*WORK REQUEST*. All entries below are to be copied precisely as they appear.

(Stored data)
———
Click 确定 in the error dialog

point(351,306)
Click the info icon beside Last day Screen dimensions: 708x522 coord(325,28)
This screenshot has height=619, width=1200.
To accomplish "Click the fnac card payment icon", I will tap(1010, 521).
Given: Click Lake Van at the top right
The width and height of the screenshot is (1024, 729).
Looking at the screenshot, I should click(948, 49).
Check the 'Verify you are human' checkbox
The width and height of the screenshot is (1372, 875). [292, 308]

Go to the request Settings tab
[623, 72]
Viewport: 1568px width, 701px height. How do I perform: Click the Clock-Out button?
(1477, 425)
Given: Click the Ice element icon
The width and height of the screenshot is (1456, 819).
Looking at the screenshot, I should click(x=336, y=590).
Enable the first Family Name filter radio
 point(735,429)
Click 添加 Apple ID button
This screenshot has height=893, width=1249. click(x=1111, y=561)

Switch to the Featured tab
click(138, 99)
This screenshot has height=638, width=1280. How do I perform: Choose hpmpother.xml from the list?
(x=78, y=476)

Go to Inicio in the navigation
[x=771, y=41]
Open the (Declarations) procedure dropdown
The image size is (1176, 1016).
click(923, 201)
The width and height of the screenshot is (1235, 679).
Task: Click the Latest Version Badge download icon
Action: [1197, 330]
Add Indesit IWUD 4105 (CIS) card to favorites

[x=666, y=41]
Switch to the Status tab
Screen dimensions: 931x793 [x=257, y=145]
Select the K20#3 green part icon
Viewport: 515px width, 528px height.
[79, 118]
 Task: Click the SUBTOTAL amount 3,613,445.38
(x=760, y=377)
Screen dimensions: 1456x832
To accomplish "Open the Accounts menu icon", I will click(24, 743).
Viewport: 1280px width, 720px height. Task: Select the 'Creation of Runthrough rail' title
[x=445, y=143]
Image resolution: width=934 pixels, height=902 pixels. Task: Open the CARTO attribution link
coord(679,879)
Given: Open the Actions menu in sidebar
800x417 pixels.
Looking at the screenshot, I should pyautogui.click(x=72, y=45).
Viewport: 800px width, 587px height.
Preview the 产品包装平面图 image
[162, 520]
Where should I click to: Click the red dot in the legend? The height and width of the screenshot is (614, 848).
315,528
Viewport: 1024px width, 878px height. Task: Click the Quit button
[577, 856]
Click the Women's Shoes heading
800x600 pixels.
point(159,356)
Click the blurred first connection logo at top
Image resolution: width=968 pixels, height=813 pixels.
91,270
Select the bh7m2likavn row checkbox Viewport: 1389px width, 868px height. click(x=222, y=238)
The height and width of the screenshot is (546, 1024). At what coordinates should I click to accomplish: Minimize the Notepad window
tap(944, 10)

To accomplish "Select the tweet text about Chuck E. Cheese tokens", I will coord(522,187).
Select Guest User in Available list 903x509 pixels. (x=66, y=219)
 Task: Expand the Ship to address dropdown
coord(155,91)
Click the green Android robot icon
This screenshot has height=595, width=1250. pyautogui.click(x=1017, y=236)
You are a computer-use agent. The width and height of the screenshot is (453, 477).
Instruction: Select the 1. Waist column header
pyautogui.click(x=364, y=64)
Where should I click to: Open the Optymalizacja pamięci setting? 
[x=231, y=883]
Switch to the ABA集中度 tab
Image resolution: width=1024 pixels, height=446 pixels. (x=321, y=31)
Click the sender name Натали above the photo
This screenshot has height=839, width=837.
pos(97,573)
———
*SOLVED EXERCISE*.
Click 确定 in the error dialog

point(351,306)
Click the info icon beside Last day Screen dimensions: 708x522 coord(325,28)
This screenshot has height=619, width=1200.
To accomplish "Click the fnac card payment icon", I will tap(1010, 521).
Given: Click Lake Van at the top right
The width and height of the screenshot is (1024, 729).
Looking at the screenshot, I should click(948, 49).
Check the 'Verify you are human' checkbox
The width and height of the screenshot is (1372, 875). [292, 308]

Go to the request Settings tab
[623, 72]
Viewport: 1568px width, 701px height. How do I perform: Click the Clock-Out button?
(1477, 425)
Given: Click the Ice element icon
The width and height of the screenshot is (1456, 819).
Looking at the screenshot, I should click(x=336, y=590).
Enable the first Family Name filter radio
 point(735,429)
Click 添加 Apple ID button
This screenshot has height=893, width=1249. click(x=1111, y=561)

Switch to the Featured tab
click(138, 99)
This screenshot has height=638, width=1280. How do I perform: Choose hpmpother.xml from the list?
(x=78, y=476)

Go to Inicio in the navigation
[x=771, y=41]
Open the (Declarations) procedure dropdown
The image size is (1176, 1016).
click(923, 201)
The width and height of the screenshot is (1235, 679).
Task: Click the Latest Version Badge download icon
Action: [1197, 330]
Add Indesit IWUD 4105 (CIS) card to favorites

[x=666, y=41]
Switch to the Status tab
Screen dimensions: 931x793 [x=257, y=145]
Select the K20#3 green part icon
Viewport: 515px width, 528px height.
[79, 118]
 Task: Click the SUBTOTAL amount 3,613,445.38
(x=760, y=377)
Screen dimensions: 1456x832
To accomplish "Open the Accounts menu icon", I will click(24, 743).
Viewport: 1280px width, 720px height. Task: Select the 'Creation of Runthrough rail' title
[x=445, y=143]
Image resolution: width=934 pixels, height=902 pixels. Task: Open the CARTO attribution link
coord(679,879)
Given: Open the Actions menu in sidebar
800x417 pixels.
Looking at the screenshot, I should pyautogui.click(x=72, y=45).
Viewport: 800px width, 587px height.
Preview the 产品包装平面图 image
[162, 520]
Where should I click to: Click the red dot in the legend? The height and width of the screenshot is (614, 848).
315,528
Viewport: 1024px width, 878px height. Task: Click the Quit button
[577, 856]
Click the Women's Shoes heading
800x600 pixels.
point(159,356)
Click the blurred first connection logo at top
Image resolution: width=968 pixels, height=813 pixels.
91,270
Select the bh7m2likavn row checkbox Viewport: 1389px width, 868px height. click(x=222, y=238)
The height and width of the screenshot is (546, 1024). At what coordinates should I click to accomplish: Minimize the Notepad window
tap(944, 10)

To accomplish "Select the tweet text about Chuck E. Cheese tokens", I will coord(522,187).
Select Guest User in Available list 903x509 pixels. (x=66, y=219)
 Task: Expand the Ship to address dropdown
coord(155,91)
Click the green Android robot icon
This screenshot has height=595, width=1250. pyautogui.click(x=1017, y=236)
You are a computer-use agent. The width and height of the screenshot is (453, 477).
Instruction: Select the 1. Waist column header
pyautogui.click(x=364, y=64)
Where should I click to: Open the Optymalizacja pamięci setting? 
[x=231, y=883]
Switch to the ABA集中度 tab
Image resolution: width=1024 pixels, height=446 pixels. (x=321, y=31)
Click the sender name Натали above the photo
This screenshot has height=839, width=837.
pos(97,573)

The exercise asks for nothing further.